§ Your task
Give the records again exactly, with every character kept.

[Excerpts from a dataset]
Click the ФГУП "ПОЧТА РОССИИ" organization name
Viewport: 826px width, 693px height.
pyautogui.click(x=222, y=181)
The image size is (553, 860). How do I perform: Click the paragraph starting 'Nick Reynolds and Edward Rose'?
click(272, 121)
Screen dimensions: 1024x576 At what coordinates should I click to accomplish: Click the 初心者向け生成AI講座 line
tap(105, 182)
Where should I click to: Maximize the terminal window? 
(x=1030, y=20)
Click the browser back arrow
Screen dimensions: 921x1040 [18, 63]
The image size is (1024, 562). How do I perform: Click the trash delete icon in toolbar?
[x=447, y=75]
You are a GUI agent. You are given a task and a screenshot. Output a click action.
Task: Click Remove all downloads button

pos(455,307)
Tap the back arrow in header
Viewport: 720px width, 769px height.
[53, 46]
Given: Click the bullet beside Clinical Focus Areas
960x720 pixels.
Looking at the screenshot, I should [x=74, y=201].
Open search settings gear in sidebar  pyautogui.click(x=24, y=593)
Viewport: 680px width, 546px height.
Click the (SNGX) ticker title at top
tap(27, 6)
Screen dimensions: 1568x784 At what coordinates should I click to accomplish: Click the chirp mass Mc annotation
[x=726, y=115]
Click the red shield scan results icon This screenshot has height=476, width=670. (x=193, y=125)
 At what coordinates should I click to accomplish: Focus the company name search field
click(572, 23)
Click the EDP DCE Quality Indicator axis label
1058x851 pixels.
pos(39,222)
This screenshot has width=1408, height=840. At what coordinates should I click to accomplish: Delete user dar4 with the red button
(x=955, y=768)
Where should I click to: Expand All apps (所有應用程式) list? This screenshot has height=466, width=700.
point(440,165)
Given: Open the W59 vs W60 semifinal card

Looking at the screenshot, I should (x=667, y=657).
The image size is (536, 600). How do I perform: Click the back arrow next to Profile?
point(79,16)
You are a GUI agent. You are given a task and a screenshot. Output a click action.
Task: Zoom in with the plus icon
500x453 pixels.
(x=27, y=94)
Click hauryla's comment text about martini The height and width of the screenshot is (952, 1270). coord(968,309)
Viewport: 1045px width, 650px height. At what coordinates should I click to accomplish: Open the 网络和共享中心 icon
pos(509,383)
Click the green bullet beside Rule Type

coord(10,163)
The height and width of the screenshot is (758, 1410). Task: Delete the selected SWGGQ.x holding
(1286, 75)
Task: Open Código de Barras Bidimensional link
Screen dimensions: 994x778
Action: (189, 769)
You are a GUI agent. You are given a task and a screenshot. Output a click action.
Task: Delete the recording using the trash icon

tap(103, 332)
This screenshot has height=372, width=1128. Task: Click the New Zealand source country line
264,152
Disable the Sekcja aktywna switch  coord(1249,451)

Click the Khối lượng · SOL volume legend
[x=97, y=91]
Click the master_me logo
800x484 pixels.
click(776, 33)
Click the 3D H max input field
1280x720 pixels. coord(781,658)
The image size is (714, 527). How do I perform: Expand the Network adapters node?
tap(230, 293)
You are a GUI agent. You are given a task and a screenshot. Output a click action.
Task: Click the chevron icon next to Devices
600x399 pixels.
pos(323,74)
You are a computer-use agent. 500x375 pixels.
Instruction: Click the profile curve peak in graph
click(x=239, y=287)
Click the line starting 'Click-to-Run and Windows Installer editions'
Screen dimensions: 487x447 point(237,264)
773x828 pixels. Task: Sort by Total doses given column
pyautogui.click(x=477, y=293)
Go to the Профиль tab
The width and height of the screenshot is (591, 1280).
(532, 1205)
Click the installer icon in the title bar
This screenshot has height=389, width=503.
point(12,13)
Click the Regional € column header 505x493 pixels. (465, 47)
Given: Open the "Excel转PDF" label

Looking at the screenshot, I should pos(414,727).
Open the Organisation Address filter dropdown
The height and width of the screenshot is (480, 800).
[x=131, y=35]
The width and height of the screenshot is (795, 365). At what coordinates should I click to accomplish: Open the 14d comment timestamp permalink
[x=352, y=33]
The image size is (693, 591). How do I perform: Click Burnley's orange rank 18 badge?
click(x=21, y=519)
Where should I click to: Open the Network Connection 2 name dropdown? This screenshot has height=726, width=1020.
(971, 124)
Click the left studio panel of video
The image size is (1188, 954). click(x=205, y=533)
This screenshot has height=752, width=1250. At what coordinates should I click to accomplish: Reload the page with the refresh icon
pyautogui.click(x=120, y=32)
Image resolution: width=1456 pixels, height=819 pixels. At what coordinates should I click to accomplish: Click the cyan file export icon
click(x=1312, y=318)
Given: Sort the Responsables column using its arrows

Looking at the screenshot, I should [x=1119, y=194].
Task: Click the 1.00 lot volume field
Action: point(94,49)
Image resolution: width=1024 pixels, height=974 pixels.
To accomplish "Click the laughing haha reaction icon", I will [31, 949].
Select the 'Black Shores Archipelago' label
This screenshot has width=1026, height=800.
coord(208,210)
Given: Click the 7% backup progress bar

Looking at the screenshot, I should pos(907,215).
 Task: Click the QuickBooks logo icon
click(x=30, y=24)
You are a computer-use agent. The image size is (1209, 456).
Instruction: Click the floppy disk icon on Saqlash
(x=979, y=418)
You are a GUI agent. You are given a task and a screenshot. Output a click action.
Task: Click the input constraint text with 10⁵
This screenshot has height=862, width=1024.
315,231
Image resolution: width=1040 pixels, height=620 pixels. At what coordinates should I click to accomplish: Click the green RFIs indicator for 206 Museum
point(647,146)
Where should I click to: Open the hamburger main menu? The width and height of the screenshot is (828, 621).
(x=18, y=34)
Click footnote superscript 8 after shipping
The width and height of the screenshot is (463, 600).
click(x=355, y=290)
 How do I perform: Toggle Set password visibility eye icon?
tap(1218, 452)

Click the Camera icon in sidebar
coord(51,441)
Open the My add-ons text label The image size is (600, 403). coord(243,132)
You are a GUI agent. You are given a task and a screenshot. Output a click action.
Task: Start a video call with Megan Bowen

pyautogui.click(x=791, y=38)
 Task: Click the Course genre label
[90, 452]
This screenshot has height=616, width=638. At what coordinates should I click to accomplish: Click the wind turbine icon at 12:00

§ Answer section
Click the ФГУП "ПОЧТА РОССИИ" organization name
Viewport: 826px width, 693px height.
pyautogui.click(x=222, y=181)
The image size is (553, 860). How do I perform: Click the paragraph starting 'Nick Reynolds and Edward Rose'?
click(272, 121)
Screen dimensions: 1024x576 At what coordinates should I click to accomplish: Click the 初心者向け生成AI講座 line
tap(105, 182)
Where should I click to: Maximize the terminal window? 
(x=1030, y=20)
Click the browser back arrow
Screen dimensions: 921x1040 [18, 63]
The image size is (1024, 562). How do I perform: Click the trash delete icon in toolbar?
[x=447, y=75]
You are a GUI agent. You are given a task and a screenshot. Output a click action.
Task: Click Remove all downloads button

pos(455,307)
Tap the back arrow in header
Viewport: 720px width, 769px height.
[53, 46]
Given: Click the bullet beside Clinical Focus Areas
960x720 pixels.
Looking at the screenshot, I should [x=74, y=201].
Open search settings gear in sidebar  pyautogui.click(x=24, y=593)
Viewport: 680px width, 546px height.
Click the (SNGX) ticker title at top
tap(27, 6)
Screen dimensions: 1568x784 At what coordinates should I click to accomplish: Click the chirp mass Mc annotation
[x=726, y=115]
Click the red shield scan results icon This screenshot has height=476, width=670. (x=193, y=125)
 At what coordinates should I click to accomplish: Focus the company name search field
click(572, 23)
Click the EDP DCE Quality Indicator axis label
1058x851 pixels.
pos(39,222)
This screenshot has width=1408, height=840. At what coordinates should I click to accomplish: Delete user dar4 with the red button
(x=955, y=768)
Where should I click to: Expand All apps (所有應用程式) list? This screenshot has height=466, width=700.
point(440,165)
Given: Open the W59 vs W60 semifinal card

Looking at the screenshot, I should (x=667, y=657).
The image size is (536, 600). How do I perform: Click the back arrow next to Profile?
point(79,16)
You are a GUI agent. You are given a task and a screenshot. Output a click action.
Task: Zoom in with the plus icon
500x453 pixels.
(x=27, y=94)
Click hauryla's comment text about martini The height and width of the screenshot is (952, 1270). coord(968,309)
Viewport: 1045px width, 650px height. At what coordinates should I click to accomplish: Open the 网络和共享中心 icon
pos(509,383)
Click the green bullet beside Rule Type

coord(10,163)
The height and width of the screenshot is (758, 1410). Task: Delete the selected SWGGQ.x holding
(1286, 75)
Task: Open Código de Barras Bidimensional link
Screen dimensions: 994x778
Action: (189, 769)
You are a GUI agent. You are given a task and a screenshot. Output a click action.
Task: Delete the recording using the trash icon

tap(103, 332)
This screenshot has height=372, width=1128. Task: Click the New Zealand source country line
264,152
Disable the Sekcja aktywna switch  coord(1249,451)

Click the Khối lượng · SOL volume legend
[x=97, y=91]
Click the master_me logo
800x484 pixels.
click(776, 33)
Click the 3D H max input field
1280x720 pixels. coord(781,658)
The image size is (714, 527). How do I perform: Expand the Network adapters node?
tap(230, 293)
You are a GUI agent. You are given a task and a screenshot. Output a click action.
Task: Click the chevron icon next to Devices
600x399 pixels.
pos(323,74)
You are a computer-use agent. 500x375 pixels.
Instruction: Click the profile curve peak in graph
click(x=239, y=287)
Click the line starting 'Click-to-Run and Windows Installer editions'
Screen dimensions: 487x447 point(237,264)
773x828 pixels. Task: Sort by Total doses given column
pyautogui.click(x=477, y=293)
Go to the Профиль tab
The width and height of the screenshot is (591, 1280).
(532, 1205)
Click the installer icon in the title bar
This screenshot has height=389, width=503.
point(12,13)
Click the Regional € column header 505x493 pixels. (465, 47)
Given: Open the "Excel转PDF" label

Looking at the screenshot, I should pos(414,727).
Open the Organisation Address filter dropdown
The height and width of the screenshot is (480, 800).
[x=131, y=35]
The width and height of the screenshot is (795, 365). At what coordinates should I click to accomplish: Open the 14d comment timestamp permalink
[x=352, y=33]
The image size is (693, 591). How do I perform: Click Burnley's orange rank 18 badge?
click(x=21, y=519)
Where should I click to: Open the Network Connection 2 name dropdown? This screenshot has height=726, width=1020.
(971, 124)
Click the left studio panel of video
The image size is (1188, 954). click(x=205, y=533)
This screenshot has height=752, width=1250. At what coordinates should I click to accomplish: Reload the page with the refresh icon
pyautogui.click(x=120, y=32)
Image resolution: width=1456 pixels, height=819 pixels. At what coordinates should I click to accomplish: Click the cyan file export icon
click(x=1312, y=318)
Given: Sort the Responsables column using its arrows

Looking at the screenshot, I should [x=1119, y=194].
Task: Click the 1.00 lot volume field
Action: point(94,49)
Image resolution: width=1024 pixels, height=974 pixels.
To accomplish "Click the laughing haha reaction icon", I will [31, 949].
Select the 'Black Shores Archipelago' label
This screenshot has width=1026, height=800.
coord(208,210)
Given: Click the 7% backup progress bar

Looking at the screenshot, I should pos(907,215).
 Task: Click the QuickBooks logo icon
click(x=30, y=24)
You are a computer-use agent. The image size is (1209, 456).
Instruction: Click the floppy disk icon on Saqlash
(x=979, y=418)
You are a GUI agent. You are given a task and a screenshot. Output a click action.
Task: Click the input constraint text with 10⁵
This screenshot has height=862, width=1024.
315,231
Image resolution: width=1040 pixels, height=620 pixels. At what coordinates should I click to accomplish: Click the green RFIs indicator for 206 Museum
point(647,146)
Where should I click to: Open the hamburger main menu? The width and height of the screenshot is (828, 621).
(x=18, y=34)
Click footnote superscript 8 after shipping
The width and height of the screenshot is (463, 600).
click(x=355, y=290)
 How do I perform: Toggle Set password visibility eye icon?
tap(1218, 452)

Click the Camera icon in sidebar
coord(51,441)
Open the My add-ons text label The image size is (600, 403). coord(243,132)
You are a GUI agent. You are given a task and a screenshot. Output a click action.
Task: Start a video call with Megan Bowen

pyautogui.click(x=791, y=38)
 Task: Click the Course genre label
[90, 452]
This screenshot has height=616, width=638. At what coordinates should I click to accomplish: Click the wind turbine icon at 12:00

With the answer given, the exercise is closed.